Epitope-based vaccine design yields fusion peptide-directed antibodies that neutralize diverse strains of HIV-1.

  • Xu K, Acharya P, Kong R, Cheng C, Chuang GY, Liu K, Louder MK, O'Dell S, Rawi R, Sastry M, Shen CH, Zhang B, Zhou T, Asokan M, Bailer RT, Chambers M, Chen X, Choi CW, Dandey VP, Doria-Rose NA, Druz A, Eng ET, Farney SK, Foulds KE, Geng H, Georgiev IS, Gorman J, Hill KR, Jafari AJ, Kwon YD, Lai YT, Lemmin T, McKee K, Ohr TY, Ou L, Peng D, Rowshan AP, Sheng Z, Todd JP, Tsybovsky Y, Viox EG, Wang Y, Wei H, Yang Y, Zhou AF, Chen R, Yang L, Scorpio DG, McDermott AB, Shapiro L, Carragher B, Potter CS, Mascola JR, Kwong PD. Epitope-based vaccine design yields fusion peptide-directed antibodies that neutralize diverse strains of HIV-1. Nature medicine. 2018 Jun;24(24). 857-867. PMID: 29867235 [PubMed]

Abstract

A central goal of HIV-1 vaccine research is the elicitation of antibodies capable of neutralizing diverse primary isolates of HIV-1. Here we show that focusing the immune response to exposed N-terminal residues of the fusion peptide, a critical component of the viral entry machinery and the epitope of antibodies elicited by HIV-1 infection, through immunization with fusion peptide-coupled carriers and prefusion stabilized envelope trimers, induces cross-clade neutralizing responses.

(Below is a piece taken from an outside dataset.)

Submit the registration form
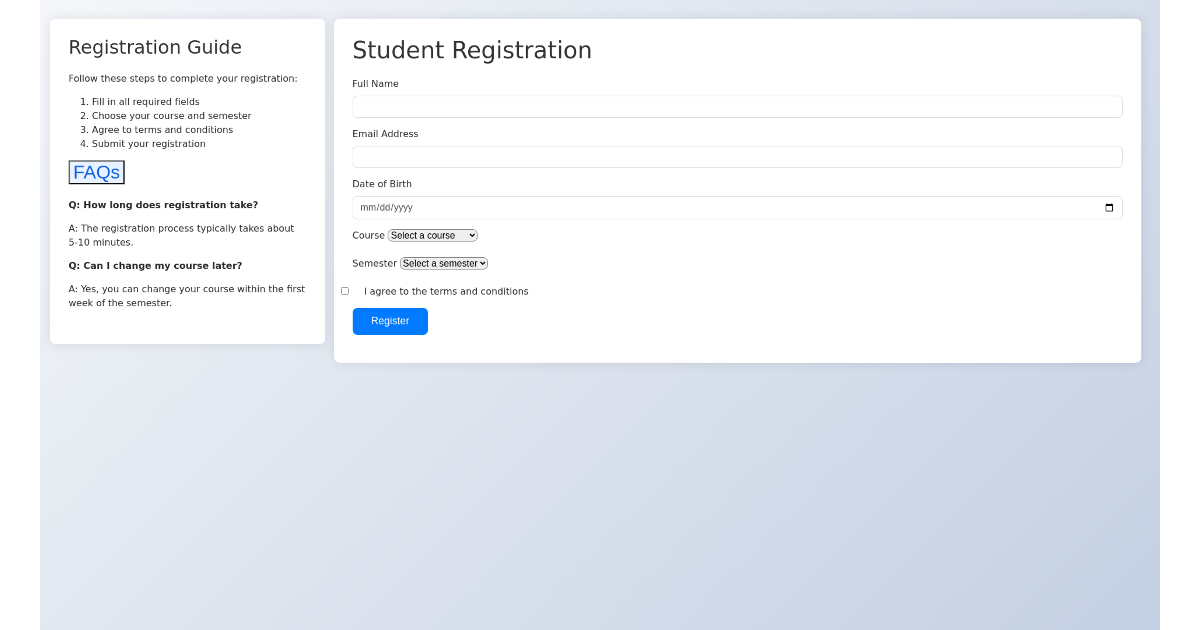 click(x=390, y=321)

In mice, these immunogens elicited monoclonal antibodies capable of neutralizing up to 31% of a cross-clade panel of 208 HIV-1 strains. Crystal and cryoelectron microscopy structures of these antibodies revealed fusion peptide conformational diversity as a molecular explanation for the cross-clade neutralization. Immunization of guinea pigs and rhesus macaques induced similarly broad fusion peptide-directed neutralizing responses, suggesting translatability. The N terminus of the HIV-1 fusion peptide is thus a promising target of vaccine efforts aimed at eliciting broadly neutralizing antibodies.